Synthèse à propos du sentiment d'appartenance

Nous cherchions ici à savoir dans quelle mesure les élèves à besoins éducatifs particuliers dans une école inclusive se sentent appartenir à la classe ordinaire. Nos résultats montrent que les élèves à besoins éducatifs particuliers scolarisés dans une école ordinaire ont le sentiment d'appartenir à leur classe ordinaire dans la mesure où ils ne passent pas plus de 30% de leur temps hebdomadaire d'enseignement dans un groupe restreint d'enseignement spécialisé, à l'extérieur de la classe et, surtout, qu'ils y accomplissent les tâches scolaires socialement attendues comme étant les plus importantes. Quand les élèves y passent plus de temps et y travaillent les disciplines significatives, alors le groupe restreint constitué à l'extérieur de la classe ordinaire pour prester des mesures de soutient à l'intégration devient le groupe social d'appartenance des élèves à besoins éducatifs particuliers .

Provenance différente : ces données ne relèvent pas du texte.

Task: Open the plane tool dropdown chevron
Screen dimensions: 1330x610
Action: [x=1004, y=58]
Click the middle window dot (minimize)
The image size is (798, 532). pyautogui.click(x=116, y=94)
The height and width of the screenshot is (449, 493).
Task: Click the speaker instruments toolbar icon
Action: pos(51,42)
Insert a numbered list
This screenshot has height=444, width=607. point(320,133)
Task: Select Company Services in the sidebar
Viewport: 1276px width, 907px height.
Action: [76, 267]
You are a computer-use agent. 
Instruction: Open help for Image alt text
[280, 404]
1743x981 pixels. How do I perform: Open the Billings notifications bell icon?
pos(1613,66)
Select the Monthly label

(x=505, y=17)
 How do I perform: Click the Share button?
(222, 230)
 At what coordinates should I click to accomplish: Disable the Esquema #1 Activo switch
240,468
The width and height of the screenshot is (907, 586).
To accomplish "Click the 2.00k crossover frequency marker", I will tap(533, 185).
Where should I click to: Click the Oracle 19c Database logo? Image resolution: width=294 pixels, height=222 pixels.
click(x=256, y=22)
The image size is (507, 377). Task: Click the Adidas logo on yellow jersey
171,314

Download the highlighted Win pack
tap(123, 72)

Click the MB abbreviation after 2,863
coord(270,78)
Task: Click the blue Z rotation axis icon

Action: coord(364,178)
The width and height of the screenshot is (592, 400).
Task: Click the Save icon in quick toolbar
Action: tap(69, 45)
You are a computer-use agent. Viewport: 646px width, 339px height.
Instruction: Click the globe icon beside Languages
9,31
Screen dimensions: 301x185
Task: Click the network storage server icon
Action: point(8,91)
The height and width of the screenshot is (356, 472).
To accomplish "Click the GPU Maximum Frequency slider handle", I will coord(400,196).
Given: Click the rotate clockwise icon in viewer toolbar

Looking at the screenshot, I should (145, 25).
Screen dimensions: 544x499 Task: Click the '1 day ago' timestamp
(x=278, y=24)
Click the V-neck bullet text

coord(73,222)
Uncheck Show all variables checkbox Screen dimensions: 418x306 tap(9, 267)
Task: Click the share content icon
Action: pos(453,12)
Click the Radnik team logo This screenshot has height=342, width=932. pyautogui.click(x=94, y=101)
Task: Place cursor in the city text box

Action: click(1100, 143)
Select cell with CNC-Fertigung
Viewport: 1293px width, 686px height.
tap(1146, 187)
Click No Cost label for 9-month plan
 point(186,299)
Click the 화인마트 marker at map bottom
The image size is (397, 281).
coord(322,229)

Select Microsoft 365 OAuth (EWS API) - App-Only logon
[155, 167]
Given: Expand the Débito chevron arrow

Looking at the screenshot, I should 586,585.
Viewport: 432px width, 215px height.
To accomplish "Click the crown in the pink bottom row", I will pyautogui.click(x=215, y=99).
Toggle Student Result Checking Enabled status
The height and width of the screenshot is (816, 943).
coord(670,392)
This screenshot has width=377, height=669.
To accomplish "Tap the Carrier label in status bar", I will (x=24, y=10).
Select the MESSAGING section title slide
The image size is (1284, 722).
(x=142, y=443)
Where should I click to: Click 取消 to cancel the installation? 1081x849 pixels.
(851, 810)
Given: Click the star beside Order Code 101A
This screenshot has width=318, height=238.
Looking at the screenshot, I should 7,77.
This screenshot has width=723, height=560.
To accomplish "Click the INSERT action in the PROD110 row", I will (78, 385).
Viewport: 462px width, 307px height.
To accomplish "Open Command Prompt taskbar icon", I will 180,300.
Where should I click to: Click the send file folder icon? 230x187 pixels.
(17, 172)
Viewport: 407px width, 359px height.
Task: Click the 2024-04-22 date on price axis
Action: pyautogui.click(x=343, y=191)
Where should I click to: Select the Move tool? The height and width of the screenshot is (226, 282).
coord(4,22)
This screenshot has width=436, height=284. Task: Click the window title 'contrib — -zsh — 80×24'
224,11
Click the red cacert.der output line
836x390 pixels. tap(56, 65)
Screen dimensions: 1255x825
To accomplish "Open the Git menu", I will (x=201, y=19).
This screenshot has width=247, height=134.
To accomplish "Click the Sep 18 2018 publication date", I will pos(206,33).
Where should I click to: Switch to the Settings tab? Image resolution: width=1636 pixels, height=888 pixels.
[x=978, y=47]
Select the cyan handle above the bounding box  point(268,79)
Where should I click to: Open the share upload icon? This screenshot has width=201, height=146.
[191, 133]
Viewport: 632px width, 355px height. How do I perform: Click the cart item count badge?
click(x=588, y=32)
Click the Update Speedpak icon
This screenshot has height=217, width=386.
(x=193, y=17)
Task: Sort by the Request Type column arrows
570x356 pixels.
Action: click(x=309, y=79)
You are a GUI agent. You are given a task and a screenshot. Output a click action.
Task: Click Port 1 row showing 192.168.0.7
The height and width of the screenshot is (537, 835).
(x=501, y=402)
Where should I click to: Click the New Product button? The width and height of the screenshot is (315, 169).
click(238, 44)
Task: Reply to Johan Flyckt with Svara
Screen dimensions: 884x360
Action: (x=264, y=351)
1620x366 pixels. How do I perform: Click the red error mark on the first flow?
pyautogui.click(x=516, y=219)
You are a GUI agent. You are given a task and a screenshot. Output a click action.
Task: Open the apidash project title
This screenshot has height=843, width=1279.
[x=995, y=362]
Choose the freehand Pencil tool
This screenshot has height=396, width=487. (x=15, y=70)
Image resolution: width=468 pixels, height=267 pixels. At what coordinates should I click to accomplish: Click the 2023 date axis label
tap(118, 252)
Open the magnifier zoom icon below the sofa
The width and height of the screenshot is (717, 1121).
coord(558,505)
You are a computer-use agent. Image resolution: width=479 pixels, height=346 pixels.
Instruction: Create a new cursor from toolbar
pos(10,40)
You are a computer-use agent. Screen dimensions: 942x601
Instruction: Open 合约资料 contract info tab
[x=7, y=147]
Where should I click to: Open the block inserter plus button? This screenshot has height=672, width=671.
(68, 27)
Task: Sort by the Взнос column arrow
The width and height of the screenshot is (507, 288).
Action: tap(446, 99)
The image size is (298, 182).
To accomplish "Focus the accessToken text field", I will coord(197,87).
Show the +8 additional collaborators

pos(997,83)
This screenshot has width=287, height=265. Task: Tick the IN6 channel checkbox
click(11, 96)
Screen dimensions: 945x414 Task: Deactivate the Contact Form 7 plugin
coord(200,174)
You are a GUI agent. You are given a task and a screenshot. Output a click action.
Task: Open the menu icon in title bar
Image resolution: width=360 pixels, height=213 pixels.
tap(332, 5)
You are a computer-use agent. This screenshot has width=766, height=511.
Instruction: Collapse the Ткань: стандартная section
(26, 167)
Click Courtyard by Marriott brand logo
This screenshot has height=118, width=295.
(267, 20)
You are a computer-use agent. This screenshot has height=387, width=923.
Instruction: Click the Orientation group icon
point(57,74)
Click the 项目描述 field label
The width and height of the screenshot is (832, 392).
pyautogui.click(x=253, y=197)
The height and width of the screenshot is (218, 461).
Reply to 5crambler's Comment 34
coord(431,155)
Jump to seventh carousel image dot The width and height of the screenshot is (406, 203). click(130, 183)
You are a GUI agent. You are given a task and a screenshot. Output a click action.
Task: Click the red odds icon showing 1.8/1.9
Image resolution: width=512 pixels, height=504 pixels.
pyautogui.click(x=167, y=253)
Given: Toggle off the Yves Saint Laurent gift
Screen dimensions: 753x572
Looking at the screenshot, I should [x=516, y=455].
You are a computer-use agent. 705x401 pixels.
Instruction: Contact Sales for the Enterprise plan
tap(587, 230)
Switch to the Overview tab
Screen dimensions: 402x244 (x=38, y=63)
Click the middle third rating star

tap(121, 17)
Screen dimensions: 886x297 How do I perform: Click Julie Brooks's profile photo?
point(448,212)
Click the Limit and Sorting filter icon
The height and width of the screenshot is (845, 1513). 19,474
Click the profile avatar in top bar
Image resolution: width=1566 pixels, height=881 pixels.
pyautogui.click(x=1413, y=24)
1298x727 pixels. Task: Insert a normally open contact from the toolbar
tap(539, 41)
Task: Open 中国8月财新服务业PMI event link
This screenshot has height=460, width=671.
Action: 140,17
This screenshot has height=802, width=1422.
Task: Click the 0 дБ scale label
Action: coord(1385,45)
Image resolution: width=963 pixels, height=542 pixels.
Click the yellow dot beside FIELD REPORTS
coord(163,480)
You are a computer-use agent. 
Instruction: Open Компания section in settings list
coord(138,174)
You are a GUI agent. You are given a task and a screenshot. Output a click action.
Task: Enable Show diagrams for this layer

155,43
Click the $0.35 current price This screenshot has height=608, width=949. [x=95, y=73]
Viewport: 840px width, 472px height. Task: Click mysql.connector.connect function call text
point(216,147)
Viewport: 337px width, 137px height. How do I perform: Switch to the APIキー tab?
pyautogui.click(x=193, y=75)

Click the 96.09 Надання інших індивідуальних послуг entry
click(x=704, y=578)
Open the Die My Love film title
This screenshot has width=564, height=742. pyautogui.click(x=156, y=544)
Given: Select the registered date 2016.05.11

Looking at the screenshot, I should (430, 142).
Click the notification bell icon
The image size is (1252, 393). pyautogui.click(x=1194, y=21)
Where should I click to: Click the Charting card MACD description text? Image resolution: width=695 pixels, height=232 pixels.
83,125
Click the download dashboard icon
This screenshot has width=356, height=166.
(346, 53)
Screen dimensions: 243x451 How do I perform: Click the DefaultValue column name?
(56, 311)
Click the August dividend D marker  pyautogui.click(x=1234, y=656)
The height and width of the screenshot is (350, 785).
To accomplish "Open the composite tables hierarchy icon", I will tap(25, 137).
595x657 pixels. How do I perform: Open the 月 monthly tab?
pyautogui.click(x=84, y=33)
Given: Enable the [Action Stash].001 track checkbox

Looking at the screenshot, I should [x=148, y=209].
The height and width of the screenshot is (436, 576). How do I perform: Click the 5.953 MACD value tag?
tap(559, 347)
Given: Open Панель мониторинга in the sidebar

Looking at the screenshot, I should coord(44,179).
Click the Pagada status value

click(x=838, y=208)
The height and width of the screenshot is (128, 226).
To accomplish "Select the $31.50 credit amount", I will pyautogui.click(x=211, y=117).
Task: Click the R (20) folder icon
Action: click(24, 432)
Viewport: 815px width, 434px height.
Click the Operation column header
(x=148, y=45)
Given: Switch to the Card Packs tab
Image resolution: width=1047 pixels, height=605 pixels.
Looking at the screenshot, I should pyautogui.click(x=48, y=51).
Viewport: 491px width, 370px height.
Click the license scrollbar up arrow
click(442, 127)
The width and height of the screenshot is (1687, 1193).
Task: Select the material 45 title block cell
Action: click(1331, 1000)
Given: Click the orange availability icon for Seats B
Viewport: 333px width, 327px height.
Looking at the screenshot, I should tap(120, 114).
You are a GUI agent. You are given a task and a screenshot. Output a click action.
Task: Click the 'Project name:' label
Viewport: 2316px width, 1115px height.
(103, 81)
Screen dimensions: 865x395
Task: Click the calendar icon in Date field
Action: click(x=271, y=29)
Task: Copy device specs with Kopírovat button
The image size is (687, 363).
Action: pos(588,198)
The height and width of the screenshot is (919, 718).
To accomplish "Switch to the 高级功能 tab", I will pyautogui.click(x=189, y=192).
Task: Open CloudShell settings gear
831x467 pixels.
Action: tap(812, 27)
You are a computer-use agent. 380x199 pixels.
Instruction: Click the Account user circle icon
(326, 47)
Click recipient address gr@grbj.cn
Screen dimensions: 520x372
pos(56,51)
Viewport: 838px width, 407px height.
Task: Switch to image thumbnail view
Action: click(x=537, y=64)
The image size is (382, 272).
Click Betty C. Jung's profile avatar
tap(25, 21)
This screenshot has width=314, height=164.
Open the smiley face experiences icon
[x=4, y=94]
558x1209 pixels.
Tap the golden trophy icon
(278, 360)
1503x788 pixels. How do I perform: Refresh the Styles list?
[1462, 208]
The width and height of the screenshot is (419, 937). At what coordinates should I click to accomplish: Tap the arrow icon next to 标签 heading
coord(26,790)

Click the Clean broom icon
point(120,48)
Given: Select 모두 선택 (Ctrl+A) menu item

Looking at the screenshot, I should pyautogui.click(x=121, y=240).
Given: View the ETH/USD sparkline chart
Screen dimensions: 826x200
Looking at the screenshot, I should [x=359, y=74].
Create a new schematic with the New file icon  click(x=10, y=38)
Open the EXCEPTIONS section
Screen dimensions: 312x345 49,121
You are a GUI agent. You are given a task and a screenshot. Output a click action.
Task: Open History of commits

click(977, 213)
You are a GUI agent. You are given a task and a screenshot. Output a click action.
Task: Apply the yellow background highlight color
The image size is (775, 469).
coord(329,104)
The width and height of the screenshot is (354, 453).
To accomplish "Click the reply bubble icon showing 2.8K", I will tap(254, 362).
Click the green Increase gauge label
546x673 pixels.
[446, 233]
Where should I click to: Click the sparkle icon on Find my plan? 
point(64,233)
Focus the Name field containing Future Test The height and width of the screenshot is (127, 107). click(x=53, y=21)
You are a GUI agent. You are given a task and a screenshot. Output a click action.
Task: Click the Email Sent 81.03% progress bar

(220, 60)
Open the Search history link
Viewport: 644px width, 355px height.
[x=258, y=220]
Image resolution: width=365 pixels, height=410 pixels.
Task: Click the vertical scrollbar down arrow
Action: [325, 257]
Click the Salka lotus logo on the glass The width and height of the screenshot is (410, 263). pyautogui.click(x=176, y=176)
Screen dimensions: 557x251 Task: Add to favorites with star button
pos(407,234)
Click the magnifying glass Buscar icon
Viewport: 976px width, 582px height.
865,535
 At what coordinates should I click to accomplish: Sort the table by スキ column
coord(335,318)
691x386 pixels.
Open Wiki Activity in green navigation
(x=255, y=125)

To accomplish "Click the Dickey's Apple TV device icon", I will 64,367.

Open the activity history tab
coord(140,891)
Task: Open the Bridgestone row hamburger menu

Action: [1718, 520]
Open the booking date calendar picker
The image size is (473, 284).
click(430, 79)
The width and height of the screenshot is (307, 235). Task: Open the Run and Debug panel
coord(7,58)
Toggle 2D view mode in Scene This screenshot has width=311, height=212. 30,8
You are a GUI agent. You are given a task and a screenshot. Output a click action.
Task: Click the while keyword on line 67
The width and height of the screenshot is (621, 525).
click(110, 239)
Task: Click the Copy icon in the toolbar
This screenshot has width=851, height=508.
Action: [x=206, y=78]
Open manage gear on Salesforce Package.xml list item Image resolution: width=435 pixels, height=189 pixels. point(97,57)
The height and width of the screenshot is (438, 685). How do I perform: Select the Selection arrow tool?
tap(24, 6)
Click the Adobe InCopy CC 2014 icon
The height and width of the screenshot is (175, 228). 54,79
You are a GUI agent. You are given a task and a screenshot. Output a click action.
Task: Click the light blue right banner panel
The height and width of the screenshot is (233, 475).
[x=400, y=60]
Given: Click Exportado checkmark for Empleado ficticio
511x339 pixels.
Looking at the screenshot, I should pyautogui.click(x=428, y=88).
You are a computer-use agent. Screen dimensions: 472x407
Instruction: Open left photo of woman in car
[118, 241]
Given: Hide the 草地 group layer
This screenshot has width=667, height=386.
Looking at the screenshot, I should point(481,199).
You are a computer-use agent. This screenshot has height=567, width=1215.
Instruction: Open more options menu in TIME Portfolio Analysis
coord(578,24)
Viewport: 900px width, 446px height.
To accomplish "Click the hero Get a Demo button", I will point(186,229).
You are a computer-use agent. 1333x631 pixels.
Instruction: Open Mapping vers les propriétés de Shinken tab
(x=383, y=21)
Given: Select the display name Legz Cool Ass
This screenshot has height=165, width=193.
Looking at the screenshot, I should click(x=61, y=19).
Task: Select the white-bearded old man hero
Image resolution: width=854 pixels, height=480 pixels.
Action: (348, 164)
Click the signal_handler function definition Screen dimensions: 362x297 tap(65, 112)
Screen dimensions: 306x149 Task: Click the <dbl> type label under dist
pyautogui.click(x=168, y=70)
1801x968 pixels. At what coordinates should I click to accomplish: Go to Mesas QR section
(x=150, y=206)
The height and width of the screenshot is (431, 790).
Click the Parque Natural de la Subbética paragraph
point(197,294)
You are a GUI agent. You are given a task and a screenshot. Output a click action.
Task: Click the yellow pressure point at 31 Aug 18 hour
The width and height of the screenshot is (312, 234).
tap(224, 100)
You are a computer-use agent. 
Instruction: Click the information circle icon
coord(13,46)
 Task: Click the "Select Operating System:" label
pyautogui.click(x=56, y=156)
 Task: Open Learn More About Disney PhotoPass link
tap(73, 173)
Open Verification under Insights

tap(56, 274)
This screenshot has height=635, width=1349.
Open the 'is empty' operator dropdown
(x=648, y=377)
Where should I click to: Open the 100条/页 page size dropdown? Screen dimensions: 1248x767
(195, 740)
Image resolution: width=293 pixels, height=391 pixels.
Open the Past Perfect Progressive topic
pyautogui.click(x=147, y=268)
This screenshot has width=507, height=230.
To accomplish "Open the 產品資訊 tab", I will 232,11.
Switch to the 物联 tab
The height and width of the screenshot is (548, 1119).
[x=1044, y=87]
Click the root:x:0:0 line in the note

Ainsi, bien que le système scolaire finlandais instaure une relative stabilité dans le groupe-classe (par la promotion quasi-automatique), cela n'implique pas systématiquement un sentiment positif d'appartenance à la classe ordinaire et à sa stabilité sociale. Ces résultats tendent à montrer que les élèves à besoins éducatifs particuliers se perçoivent comme membres du groupe social où ils réalisent des tâches significatives. Le sentiment d'appartenance relève donc plus de l'activité que de l'organisation structurelle.